He’s getting no shortage of advice on what to say and how to say it. On the left, the Progressive Change Campaign Committee and Data for Progress have been conducting research and presenting the White House with polling on specific messaging that both would work for the SOTU and in the general election.

At the end of 2023, they warned the White House that “Bidenomics” was going nowhere fast. Since then, they’ve returned with poll-tested sentences served on a platter. “One big takeaway was that every economic issue — including health care — has to be talked about through the prism of costs and prices , not aspirational stuff like universality,” PCCC co-founder ADAM GREEN tells Playbook. “That’s just not where people’s heads are right now.”

The biggest recommendation Green and his team took to senior aides at the White House was building on Biden’s best moment in last year’s SOTU: protecting Social Security. It’s an issue where Democrats have lost their edge in the polls, and Green said Biden’s best play is connect the program with taxing billionaires.

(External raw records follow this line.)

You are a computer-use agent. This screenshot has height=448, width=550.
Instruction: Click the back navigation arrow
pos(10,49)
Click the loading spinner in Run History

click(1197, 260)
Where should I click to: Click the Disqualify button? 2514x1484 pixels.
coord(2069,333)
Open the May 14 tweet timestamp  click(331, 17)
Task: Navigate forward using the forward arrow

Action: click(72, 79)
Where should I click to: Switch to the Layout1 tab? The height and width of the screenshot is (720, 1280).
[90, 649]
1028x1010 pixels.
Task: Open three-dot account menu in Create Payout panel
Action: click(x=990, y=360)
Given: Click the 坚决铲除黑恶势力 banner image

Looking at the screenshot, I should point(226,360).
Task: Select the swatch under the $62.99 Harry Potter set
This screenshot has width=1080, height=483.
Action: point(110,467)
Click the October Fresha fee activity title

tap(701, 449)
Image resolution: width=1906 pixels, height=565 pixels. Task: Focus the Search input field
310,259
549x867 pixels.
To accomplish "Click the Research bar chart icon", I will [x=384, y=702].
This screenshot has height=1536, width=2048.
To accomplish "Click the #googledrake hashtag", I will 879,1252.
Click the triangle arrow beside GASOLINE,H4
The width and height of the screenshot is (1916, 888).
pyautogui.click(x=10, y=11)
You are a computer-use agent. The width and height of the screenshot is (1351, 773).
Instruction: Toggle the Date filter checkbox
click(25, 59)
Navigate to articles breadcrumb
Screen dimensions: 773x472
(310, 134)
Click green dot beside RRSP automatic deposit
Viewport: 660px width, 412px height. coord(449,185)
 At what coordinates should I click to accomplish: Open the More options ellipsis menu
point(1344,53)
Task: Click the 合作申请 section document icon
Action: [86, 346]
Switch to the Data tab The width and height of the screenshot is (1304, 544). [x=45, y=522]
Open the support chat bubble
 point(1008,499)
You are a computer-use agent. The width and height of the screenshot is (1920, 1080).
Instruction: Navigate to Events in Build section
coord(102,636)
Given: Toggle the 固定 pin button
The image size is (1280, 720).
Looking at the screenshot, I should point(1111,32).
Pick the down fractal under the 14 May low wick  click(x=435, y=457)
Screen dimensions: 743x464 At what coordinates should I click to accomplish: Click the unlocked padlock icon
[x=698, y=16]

“The single line there is: ‘Republicans want to cut taxes for billionaires and cut Social Security. Democrats want to protect Social Security from cuts and ensure billionaires pay their fair share in taxes,’” Green said. (We can’t help but note that Biden has already used a similar line publicly at least twice.)

FIRST IN PLAYBOOK: AFTER THE SOTU, SWING STATES: Expect Biden to use the speech to slingshot him back onto the campaign trail. A person familiar with the president’s travel plans tells Playbook exclusively that Friday and Saturday after the speech, Biden will head to the Philly and Atlanta areas for campaign events that will underscore and build on his message.